Bring on the 4-day week
Portugal should seriously consider introducing a four-day week, writes labour expert Pedro Gomes in Público:
“We're all familiar with the inspiring power of the four-day week in the desert of ideas in which we live. The trade unions would do well to include this issue in their priorities for negotiations and collective action. The fight for a shorter working week is a fight for better conditions for workers, for a better organisation of the economy and for a healthier society in which people have more time for themselves and their families, for culture, civic engagement and the exercise of their freedom.”
Work is not an imposition
It is the labour of each and every citizen that ensures social cohesion, the Kleine Zeitung insists:
“Society is an energy system: everyone puts energy in and takes energy out. But that can only work as long as everyone is prepared to put their all into it. If too many people withdraw from the labour market by working part-time, taking time off or retiring early, cohesion threatens to break down. The same is true if we fail to integrate asylum seekers into the labour market. That's why we need a basic consensus: work is not an imposition but the embodiment of solidarity that comes from being there for each other.”
More taxes on capital, less on wages
Bruno Fierens and Djaffar Shalchi from the network Millionaires for Humanity call for fairer tax systems in Le Soir:
“We believe that a healthy society needs a healthy level of fairness, and from our privileged position we can clearly see that the current rules of the game are not fair. They are damaging to the social fabric, and the political polarisation in countries with even less equality shows that they also endanger democracy. ... The opportunities to reduce this growing divide and make the system fairer are numerous, but our message to policy makers is simple: pay less attention to us and make things fairer by taxing capital more and labour less.”
A sore point for Erdoğan
President Erdoğan has banned demonstrations on Istanbul's Taksim Square citing security risks. The square has great symbolic power because 34 people were killed there during the May Day demonstration in 1977, but also because the anti-government Gezi Park protests took place there in 2013. It is therefore a sore point for Erdoğan, Yetkin Report reminds readers:
“One might ask whether the real issue for Erdoğan is 1 May or Taksim Square. Perhaps the answer is May Day on Taksim Square.

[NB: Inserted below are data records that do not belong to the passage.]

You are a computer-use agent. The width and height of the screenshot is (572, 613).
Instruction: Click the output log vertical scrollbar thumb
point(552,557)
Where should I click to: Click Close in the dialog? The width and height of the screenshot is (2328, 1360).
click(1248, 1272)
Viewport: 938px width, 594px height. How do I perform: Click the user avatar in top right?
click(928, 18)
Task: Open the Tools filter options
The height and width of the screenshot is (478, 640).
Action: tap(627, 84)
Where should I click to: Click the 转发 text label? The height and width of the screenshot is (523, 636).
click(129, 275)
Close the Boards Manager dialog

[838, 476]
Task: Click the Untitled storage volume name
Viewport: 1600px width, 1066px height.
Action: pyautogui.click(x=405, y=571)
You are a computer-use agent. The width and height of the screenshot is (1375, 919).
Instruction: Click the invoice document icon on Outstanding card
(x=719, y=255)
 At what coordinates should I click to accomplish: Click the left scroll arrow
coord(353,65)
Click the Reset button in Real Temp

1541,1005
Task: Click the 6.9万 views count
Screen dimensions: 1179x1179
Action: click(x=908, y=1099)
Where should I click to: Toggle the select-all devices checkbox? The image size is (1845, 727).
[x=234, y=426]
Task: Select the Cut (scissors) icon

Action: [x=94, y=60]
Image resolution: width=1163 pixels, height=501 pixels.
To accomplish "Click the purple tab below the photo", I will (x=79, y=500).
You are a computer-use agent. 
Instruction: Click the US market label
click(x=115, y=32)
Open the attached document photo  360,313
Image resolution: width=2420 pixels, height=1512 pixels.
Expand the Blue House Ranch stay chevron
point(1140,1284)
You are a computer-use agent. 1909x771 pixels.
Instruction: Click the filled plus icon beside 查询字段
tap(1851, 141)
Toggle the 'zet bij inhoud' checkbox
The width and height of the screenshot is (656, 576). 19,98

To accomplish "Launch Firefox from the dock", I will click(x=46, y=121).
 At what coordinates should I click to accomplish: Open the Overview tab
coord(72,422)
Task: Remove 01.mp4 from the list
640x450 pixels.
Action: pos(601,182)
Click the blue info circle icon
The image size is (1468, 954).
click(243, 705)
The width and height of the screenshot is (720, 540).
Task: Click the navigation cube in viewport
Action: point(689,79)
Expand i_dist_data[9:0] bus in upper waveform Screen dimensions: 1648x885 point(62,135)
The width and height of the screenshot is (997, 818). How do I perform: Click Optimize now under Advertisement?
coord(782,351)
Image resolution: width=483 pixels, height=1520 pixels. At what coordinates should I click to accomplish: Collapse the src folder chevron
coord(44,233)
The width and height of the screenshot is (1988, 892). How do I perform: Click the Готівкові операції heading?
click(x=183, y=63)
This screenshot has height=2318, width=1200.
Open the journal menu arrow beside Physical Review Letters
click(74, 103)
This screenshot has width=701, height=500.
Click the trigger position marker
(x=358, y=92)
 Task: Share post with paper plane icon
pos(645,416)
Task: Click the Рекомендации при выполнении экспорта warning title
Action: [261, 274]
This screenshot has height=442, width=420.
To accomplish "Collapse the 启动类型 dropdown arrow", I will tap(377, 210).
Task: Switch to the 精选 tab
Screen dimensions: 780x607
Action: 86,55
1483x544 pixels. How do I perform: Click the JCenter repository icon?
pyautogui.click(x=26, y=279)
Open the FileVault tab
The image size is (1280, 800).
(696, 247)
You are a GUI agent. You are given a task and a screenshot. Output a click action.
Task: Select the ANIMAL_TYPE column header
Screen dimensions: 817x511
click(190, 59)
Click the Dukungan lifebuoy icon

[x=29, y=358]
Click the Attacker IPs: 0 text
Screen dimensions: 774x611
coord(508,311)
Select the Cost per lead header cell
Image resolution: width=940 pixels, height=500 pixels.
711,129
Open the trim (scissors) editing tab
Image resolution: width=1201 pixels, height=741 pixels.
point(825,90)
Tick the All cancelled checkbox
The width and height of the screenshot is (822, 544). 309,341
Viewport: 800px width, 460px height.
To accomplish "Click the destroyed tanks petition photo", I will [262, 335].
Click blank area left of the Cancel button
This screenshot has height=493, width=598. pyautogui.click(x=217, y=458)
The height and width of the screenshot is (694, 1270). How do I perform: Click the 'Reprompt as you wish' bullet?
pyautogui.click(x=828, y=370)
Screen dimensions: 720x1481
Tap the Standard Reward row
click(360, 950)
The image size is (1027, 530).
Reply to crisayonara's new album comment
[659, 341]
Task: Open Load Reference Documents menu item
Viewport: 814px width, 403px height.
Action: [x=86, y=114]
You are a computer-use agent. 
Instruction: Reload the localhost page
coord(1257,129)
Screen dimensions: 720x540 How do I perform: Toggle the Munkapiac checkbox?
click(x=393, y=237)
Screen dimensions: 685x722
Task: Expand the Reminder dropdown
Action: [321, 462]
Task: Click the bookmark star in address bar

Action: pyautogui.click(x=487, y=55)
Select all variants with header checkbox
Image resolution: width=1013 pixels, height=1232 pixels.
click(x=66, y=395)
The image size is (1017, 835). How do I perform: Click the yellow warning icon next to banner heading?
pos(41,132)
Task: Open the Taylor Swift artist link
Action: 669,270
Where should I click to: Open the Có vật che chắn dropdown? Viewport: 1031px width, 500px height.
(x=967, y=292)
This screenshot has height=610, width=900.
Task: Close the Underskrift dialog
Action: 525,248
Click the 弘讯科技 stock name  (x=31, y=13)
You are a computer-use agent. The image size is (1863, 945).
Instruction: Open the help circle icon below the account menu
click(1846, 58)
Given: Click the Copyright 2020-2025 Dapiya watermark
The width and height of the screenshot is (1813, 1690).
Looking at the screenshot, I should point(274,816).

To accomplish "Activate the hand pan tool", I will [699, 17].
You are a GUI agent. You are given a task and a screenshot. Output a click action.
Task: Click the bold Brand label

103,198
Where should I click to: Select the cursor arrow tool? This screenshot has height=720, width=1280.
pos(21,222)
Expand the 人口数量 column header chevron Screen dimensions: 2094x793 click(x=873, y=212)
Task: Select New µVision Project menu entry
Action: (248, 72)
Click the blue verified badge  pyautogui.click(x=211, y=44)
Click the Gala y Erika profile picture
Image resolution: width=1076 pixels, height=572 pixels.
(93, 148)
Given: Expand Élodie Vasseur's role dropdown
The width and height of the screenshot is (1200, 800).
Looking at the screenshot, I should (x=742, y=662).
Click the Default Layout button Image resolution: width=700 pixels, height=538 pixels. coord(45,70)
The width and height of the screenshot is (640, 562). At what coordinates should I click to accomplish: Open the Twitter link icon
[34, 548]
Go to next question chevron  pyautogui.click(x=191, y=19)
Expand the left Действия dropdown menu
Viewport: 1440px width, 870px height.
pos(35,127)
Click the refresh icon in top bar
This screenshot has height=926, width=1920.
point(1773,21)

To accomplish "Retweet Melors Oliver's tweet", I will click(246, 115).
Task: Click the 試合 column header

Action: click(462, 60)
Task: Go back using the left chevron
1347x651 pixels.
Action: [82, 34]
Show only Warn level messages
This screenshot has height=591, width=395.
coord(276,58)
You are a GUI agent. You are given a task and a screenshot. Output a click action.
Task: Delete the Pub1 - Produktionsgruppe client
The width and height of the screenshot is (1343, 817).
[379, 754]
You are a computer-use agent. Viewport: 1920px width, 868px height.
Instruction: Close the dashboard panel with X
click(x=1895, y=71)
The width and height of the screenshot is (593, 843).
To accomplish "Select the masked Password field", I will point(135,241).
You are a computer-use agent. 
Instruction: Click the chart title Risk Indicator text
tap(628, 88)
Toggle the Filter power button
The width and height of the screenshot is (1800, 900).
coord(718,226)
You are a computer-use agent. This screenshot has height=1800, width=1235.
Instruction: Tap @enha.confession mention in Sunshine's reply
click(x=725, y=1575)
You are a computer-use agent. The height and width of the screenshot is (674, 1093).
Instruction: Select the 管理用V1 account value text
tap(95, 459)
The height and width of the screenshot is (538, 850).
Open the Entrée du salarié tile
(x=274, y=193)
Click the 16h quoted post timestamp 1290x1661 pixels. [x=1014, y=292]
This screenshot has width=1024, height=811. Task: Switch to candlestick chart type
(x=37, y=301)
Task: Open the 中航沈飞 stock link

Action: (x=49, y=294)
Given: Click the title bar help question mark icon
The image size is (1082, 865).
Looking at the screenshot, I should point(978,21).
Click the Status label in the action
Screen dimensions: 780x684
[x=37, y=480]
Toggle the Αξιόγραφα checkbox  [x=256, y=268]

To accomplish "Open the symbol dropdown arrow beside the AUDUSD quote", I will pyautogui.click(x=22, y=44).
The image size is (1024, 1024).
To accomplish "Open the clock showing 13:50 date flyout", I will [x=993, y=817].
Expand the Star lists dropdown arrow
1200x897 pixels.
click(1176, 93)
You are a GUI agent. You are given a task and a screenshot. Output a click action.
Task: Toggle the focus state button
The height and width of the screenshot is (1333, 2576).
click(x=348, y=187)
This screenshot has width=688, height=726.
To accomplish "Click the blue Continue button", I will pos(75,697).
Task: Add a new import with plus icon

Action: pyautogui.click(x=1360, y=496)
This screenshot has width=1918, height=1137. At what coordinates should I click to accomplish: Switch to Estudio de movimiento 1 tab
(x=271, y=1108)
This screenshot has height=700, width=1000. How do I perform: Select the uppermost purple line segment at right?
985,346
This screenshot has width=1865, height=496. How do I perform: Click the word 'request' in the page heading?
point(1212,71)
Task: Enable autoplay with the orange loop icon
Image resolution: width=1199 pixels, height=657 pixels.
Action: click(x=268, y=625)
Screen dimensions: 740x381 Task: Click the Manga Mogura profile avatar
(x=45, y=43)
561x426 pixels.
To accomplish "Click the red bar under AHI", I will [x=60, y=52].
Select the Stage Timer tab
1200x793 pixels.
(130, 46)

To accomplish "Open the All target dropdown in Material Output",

Otherwise he could just say: let them celebrate and shout in places where this is allowed. Couldn't the thousands of police officers who cordoned off Taksim Square have guaranteed the safety of the demonstrators there? ... May Day is a symbol, but the symbolic burden of May Day on Taksim Square weighs even heavier for Erdoğan.”
Strengthen the holiday of freedom
Vreme stresses the symbolism of the day in Serbia:
“To judge by the pronouncements of the populist Serbian regime, 1 May is completely unnecessary. But looking behind the regime's dreamlike rhetoric, what we see is a fear of freedom: wherever there is the possibility that the nation's subjects could be sullied by the phantom of freedom, certain places (for example universities), symbols (1 May) and institutions (the parliament) are to be defiled, rendered meaningless and of course expunged. ... For that reason, reviving 1 May as a day for celebrating our freedom is of the highest social importance: a free man, unlike a subject, is always against a dictatorship.”